# [Directions for this task]
Please explain, in one to three sentences, why the writer of the potty training post says she hasn't said much about potty training.

Potty Training

posted March 19, 2009

Fail. Fail Again. Fail Better.
-Samuel Beckett

Lila is sitting next to me on the corner of the easy chair as I write this. She is wearing mismatched pajamas and black rain boots. She wants to know why the writers aren’t eating snacks right now. I tell her it’s because they are writing and also that I forgot to put the snacks out. She wiggles down and slides off the chair and runs over to her shelf full of toys and drops a big basket of percussion instruments on the floor. I hear her mutter, “Don’t worry, it’s not a problem.”

Earlier this evening, we were watching old videos on my computer of Lila when she was seven months old (Johnny’s current age) and eleven months old and eighteen months old. It gave me pangs to see that sweet, funny, light-of-my-life little person, that person who didn’t know the meaning of the word “tantrum.” In truth, neither did her mother.

I haven’t said much about potty training. That’s because it’s a blight on what is otherwise a peaceful and serene life, and I want you all to think I mostly have it together. But there are times when my interactions with Lila around this issue make me feel like THE most incompetent parent in the history of parentdom.

There are lots of ideas out there about potty training. One, T. Berry Brazelton’s, is to leave the kid completely alone and wait for him to figure it all out for himself, presumably before he’s in junior high. Others, including a number of disposable diaper-hating environmental types like me, think the diaper industry is behind this and argue for earlier, more hands-on toilet learning.

Position data for words and items:
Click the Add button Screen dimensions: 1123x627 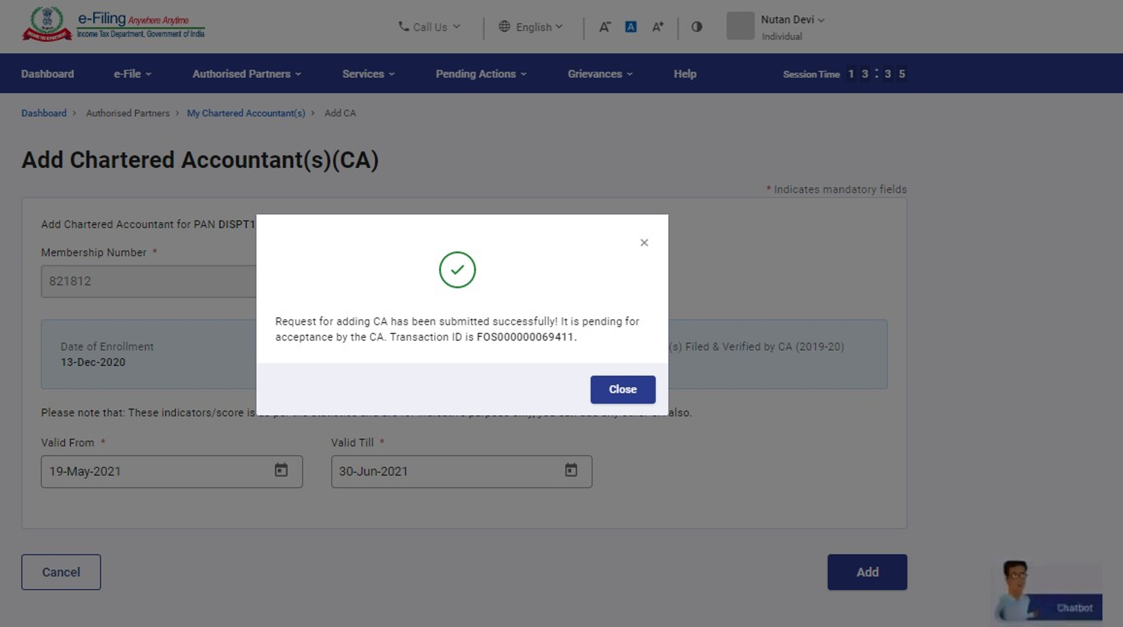pyautogui.click(x=867, y=572)
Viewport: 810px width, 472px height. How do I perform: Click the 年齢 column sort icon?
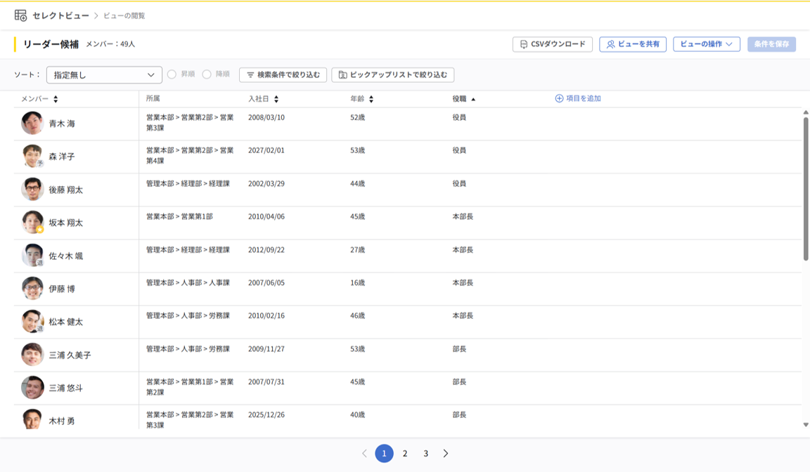[371, 99]
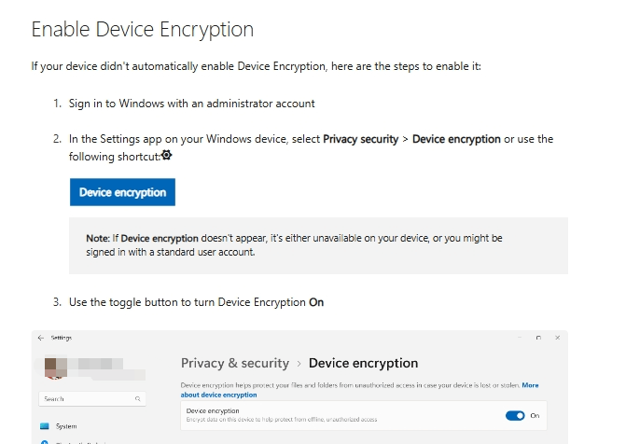Click the 'Encrypt data on this device' description

(x=281, y=420)
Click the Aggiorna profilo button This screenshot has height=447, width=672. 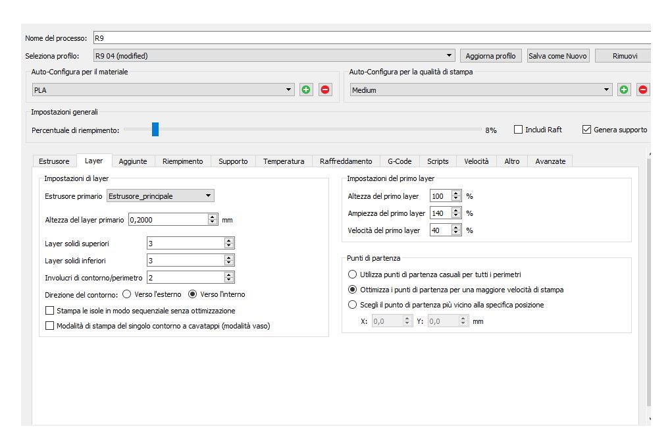(490, 56)
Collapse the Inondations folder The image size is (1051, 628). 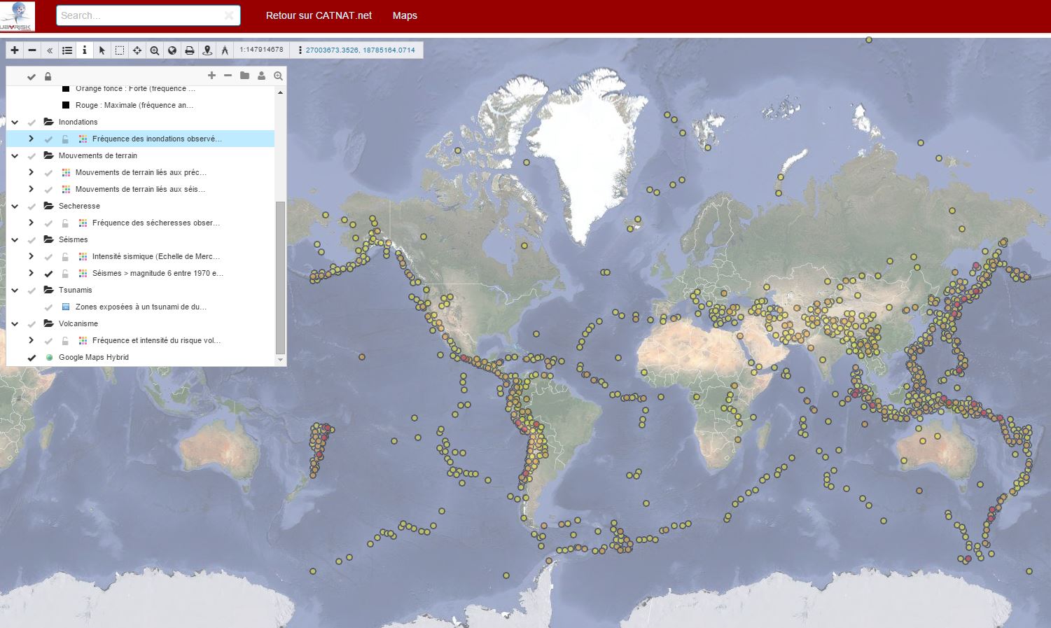pyautogui.click(x=15, y=123)
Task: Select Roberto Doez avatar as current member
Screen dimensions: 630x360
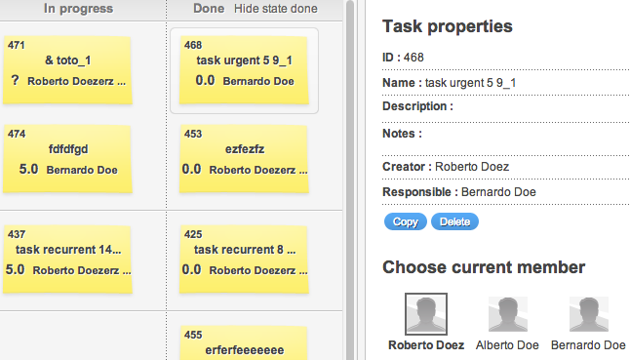Action: click(x=426, y=314)
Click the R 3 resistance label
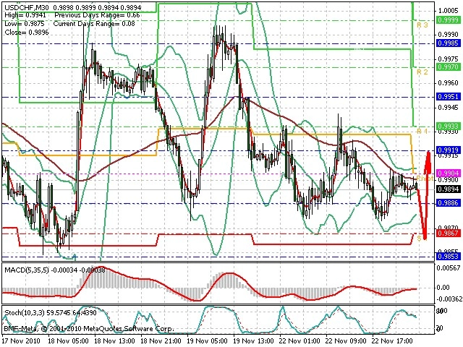Viewport: 463px width, 347px height. click(422, 25)
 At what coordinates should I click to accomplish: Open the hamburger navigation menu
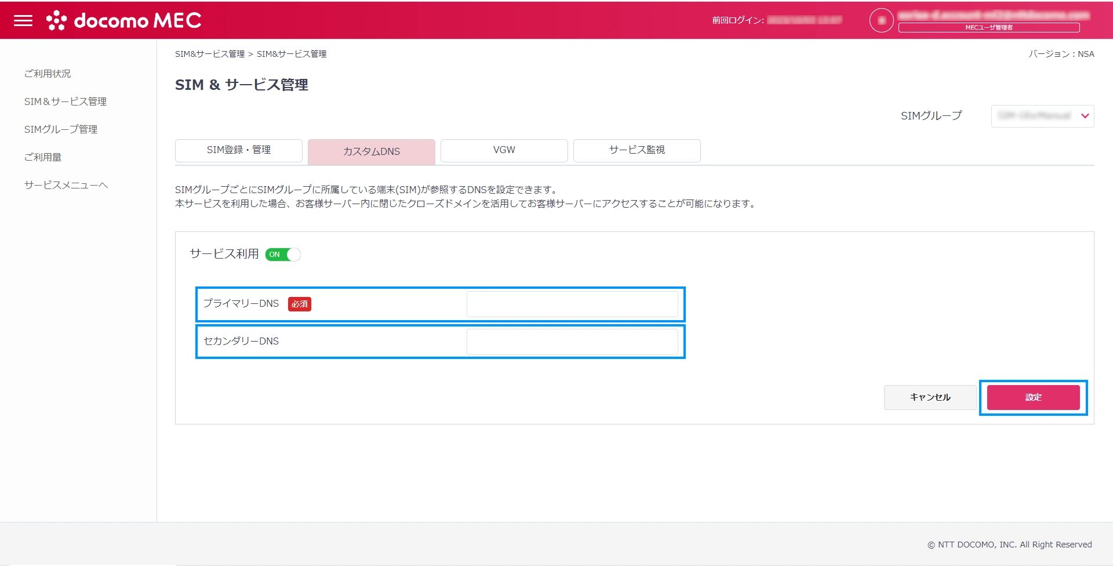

# [Result of this exercise]
She says potty training is a blight on her otherwise peaceful and serene life. She also wants her readers to think she mostly has it together.